*** Provided entries ***

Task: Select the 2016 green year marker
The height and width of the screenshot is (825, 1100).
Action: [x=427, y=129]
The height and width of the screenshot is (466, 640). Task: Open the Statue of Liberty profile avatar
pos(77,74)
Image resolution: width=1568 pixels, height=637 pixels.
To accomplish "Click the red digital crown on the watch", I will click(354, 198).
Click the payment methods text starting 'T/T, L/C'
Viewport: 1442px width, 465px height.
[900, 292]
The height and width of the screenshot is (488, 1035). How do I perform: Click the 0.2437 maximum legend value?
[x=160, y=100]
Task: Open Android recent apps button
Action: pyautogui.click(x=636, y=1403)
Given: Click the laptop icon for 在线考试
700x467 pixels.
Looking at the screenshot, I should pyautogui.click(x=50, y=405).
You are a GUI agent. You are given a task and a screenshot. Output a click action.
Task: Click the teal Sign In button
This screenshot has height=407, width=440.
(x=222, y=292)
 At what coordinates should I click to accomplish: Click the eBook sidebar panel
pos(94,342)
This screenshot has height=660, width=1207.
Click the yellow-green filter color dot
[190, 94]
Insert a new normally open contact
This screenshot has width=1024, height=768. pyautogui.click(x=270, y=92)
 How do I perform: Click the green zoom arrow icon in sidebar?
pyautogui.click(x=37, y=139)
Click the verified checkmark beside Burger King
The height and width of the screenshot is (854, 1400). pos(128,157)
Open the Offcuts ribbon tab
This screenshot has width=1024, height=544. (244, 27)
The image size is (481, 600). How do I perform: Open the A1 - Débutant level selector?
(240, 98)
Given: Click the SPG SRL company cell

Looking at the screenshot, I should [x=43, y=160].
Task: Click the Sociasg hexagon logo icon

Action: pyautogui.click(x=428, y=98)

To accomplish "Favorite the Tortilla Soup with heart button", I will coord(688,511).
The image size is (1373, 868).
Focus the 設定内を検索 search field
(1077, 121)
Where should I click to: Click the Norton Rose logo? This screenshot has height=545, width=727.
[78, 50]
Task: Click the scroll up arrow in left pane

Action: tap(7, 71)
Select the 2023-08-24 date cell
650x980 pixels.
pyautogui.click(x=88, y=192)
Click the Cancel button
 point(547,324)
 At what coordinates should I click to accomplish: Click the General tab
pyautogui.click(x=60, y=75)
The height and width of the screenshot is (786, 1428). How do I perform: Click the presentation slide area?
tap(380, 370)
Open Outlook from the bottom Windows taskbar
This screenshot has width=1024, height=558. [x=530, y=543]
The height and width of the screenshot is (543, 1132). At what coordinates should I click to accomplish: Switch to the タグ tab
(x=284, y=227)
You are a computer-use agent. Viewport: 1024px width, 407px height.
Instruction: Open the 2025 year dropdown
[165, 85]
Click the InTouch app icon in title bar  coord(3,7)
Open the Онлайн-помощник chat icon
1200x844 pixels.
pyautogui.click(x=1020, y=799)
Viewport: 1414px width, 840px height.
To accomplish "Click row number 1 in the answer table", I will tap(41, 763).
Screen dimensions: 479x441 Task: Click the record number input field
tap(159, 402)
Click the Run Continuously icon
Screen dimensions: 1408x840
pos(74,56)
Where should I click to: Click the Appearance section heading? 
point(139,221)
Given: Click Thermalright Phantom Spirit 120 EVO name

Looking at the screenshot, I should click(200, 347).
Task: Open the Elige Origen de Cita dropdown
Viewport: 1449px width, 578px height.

*** End of Provided entries ***

About this task
Nothing but the lines from the one containing "Screen dimensions: 479x441" through the last line of the data above should be given again, each exactly as it stands.

Output
Screen dimensions: 479x441 Task: Click the record number input field
tap(159, 402)
Click the Run Continuously icon
Screen dimensions: 1408x840
pos(74,56)
Where should I click to: Click the Appearance section heading? 
point(139,221)
Given: Click Thermalright Phantom Spirit 120 EVO name

Looking at the screenshot, I should click(200, 347).
Task: Open the Elige Origen de Cita dropdown
Viewport: 1449px width, 578px height.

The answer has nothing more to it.